### Direction
Recast the lines from the one containing "Image resolution: width=400" through the one containing "Action: pos(32,255)" as a JSON list of strings, one string per line. Include both end lines and leave out blank lines.

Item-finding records
-- START --
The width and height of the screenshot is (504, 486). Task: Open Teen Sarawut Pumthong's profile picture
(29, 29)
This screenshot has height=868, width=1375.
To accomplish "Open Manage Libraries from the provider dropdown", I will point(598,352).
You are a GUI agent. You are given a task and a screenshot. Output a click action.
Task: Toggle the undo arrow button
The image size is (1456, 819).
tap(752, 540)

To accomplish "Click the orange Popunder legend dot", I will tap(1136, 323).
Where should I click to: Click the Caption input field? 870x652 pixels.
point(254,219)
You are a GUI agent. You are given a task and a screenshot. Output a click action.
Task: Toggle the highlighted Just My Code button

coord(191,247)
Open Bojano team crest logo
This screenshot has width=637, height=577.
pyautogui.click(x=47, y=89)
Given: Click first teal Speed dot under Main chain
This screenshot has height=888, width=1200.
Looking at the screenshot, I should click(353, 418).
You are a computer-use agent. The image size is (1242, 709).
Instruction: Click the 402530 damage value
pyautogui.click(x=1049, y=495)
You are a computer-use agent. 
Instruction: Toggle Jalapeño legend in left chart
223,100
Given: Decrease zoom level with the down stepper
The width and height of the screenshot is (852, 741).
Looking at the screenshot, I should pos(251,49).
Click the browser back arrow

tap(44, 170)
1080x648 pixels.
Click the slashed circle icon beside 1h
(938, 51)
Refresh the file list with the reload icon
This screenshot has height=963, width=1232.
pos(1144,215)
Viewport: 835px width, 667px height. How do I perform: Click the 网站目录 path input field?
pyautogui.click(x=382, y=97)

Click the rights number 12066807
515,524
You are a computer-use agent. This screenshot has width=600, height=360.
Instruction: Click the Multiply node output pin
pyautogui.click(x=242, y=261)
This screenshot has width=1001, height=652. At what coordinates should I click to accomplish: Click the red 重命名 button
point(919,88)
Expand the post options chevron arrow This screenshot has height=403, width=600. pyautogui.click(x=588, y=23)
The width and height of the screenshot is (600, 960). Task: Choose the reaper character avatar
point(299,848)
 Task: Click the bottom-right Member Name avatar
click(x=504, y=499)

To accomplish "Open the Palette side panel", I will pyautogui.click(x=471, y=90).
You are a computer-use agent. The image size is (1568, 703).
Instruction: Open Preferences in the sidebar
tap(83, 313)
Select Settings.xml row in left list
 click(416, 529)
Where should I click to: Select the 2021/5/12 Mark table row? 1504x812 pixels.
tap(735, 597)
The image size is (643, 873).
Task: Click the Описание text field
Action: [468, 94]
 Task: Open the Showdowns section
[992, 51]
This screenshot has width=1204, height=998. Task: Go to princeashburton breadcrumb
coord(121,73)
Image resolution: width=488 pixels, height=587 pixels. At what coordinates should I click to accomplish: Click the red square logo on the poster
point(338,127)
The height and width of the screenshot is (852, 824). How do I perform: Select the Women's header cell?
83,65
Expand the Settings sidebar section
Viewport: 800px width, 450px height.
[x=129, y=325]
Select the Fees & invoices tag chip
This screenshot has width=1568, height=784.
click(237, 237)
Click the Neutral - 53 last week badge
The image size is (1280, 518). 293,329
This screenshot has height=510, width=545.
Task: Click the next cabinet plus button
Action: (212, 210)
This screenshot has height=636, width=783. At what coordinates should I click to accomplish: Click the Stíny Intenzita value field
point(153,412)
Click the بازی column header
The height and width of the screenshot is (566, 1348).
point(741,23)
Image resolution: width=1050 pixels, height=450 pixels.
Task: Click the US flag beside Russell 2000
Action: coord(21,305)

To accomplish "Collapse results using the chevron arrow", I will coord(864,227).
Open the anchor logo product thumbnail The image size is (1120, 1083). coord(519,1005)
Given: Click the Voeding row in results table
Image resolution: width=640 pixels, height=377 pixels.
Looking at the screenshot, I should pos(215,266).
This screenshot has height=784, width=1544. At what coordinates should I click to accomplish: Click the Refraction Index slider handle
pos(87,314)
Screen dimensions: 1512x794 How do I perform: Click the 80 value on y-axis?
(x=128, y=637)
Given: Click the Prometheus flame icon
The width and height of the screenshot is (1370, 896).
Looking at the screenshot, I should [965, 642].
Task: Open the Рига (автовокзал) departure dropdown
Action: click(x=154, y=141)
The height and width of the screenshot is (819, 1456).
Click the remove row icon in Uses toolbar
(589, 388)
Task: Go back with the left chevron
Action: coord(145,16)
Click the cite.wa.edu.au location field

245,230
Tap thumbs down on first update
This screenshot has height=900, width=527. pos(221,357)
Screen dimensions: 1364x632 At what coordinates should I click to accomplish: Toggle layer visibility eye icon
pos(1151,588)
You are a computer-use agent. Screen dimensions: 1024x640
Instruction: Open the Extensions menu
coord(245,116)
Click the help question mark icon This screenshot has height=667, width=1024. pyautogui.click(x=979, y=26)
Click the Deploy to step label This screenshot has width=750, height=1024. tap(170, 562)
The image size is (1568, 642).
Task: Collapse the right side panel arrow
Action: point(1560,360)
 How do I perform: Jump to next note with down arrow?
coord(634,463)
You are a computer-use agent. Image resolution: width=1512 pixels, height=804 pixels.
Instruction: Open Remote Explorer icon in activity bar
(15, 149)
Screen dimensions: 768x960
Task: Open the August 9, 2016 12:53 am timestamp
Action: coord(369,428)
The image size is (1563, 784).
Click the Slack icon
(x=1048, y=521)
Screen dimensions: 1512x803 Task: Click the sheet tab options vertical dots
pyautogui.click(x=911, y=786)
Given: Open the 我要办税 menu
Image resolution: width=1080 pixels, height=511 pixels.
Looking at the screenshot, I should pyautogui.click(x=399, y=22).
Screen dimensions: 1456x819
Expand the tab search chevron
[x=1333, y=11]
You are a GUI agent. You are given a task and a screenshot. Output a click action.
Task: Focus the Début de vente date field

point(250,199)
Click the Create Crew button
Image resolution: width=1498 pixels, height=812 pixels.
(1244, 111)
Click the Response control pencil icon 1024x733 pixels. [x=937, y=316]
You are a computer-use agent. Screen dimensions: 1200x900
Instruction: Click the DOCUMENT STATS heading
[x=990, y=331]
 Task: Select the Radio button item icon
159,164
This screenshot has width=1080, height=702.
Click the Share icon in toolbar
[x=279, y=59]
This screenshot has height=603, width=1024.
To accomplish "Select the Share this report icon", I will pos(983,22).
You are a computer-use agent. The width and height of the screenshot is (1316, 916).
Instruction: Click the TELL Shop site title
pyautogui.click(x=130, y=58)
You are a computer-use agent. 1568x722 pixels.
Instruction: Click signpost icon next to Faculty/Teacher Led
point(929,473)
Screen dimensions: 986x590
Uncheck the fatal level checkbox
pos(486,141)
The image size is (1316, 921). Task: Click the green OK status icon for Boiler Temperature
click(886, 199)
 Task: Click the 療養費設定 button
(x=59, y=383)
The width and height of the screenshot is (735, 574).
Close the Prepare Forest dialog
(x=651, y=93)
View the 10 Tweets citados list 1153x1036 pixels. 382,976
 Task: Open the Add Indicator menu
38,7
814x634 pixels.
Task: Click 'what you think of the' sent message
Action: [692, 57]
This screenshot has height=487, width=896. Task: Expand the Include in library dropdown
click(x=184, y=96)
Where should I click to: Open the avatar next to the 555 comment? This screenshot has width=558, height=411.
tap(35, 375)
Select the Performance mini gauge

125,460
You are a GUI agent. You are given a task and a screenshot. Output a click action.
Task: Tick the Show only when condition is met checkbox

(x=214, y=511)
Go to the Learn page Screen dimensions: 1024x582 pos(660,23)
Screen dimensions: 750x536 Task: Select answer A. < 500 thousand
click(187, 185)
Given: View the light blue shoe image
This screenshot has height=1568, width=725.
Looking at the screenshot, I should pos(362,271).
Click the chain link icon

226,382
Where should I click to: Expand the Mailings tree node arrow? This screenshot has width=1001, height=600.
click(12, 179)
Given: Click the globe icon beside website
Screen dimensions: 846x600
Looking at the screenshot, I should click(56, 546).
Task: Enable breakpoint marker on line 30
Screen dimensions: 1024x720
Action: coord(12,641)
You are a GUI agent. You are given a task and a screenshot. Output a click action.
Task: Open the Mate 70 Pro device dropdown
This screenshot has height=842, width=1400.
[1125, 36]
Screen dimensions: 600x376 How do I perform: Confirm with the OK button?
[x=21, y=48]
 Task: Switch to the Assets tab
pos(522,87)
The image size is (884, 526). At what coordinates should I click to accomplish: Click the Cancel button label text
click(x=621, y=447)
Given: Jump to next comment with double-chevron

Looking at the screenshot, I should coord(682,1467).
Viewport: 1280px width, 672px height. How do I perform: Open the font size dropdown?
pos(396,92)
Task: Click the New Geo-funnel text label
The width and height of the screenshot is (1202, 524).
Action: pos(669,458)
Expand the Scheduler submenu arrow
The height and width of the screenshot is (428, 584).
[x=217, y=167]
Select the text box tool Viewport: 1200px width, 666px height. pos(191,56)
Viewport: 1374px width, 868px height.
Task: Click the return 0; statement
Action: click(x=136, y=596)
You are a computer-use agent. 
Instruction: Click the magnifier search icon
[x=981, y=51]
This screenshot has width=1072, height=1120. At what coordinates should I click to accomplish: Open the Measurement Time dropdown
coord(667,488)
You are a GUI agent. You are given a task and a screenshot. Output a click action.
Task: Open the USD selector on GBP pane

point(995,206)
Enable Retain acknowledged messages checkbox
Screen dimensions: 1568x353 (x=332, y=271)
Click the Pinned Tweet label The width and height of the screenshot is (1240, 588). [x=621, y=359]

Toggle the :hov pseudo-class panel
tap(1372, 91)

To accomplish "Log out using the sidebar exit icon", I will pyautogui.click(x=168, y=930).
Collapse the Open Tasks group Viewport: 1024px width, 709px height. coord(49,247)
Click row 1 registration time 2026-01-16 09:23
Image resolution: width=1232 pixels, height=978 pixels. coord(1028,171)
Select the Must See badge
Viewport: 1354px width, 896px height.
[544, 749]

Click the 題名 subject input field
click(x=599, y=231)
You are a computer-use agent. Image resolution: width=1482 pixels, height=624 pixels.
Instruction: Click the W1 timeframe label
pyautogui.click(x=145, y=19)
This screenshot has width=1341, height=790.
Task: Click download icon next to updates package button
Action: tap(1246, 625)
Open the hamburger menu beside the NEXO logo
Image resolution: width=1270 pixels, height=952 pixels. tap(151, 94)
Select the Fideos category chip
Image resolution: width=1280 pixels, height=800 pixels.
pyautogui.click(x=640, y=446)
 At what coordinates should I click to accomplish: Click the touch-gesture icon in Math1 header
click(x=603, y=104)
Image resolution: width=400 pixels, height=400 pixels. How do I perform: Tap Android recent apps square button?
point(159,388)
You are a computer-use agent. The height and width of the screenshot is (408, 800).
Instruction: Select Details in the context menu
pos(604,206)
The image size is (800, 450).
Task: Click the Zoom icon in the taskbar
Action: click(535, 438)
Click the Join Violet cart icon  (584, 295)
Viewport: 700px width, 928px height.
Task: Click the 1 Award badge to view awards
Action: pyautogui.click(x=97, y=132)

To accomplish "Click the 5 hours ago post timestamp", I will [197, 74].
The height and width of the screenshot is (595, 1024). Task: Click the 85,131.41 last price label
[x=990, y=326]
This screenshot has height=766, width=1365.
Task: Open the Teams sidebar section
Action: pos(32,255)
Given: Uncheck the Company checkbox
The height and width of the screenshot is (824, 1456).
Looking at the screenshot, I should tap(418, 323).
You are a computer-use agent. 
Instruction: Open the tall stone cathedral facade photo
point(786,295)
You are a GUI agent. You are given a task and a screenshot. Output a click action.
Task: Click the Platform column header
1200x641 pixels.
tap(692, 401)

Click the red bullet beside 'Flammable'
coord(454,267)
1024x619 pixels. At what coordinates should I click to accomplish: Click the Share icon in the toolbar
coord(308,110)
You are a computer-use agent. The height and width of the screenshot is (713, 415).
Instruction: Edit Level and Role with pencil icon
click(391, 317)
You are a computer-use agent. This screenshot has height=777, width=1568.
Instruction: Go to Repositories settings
-- END --
### Solution to this problem
[
  "Image resolution: width=400 pixels, height=400 pixels. How do I perform: Tap Android recent apps square button?",
  "point(159,388)",
  "You are a computer-use agent. The height and width of the screenshot is (408, 800).",
  "Instruction: Select Details in the context menu",
  "pos(604,206)",
  "The image size is (800, 450).",
  "Task: Click the Zoom icon in the taskbar",
  "Action: click(535, 438)",
  "Click the Join Violet cart icon  (584, 295)",
  "Viewport: 700px width, 928px height.",
  "Task: Click the 1 Award badge to view awards",
  "Action: pyautogui.click(x=97, y=132)",
  "To accomplish \"Click the 5 hours ago post timestamp\", I will [197, 74].",
  "The height and width of the screenshot is (595, 1024). Task: Click the 85,131.41 last price label",
  "[x=990, y=326]",
  "This screenshot has height=766, width=1365.",
  "Task: Open the Teams sidebar section",
  "Action: pos(32,255)"
]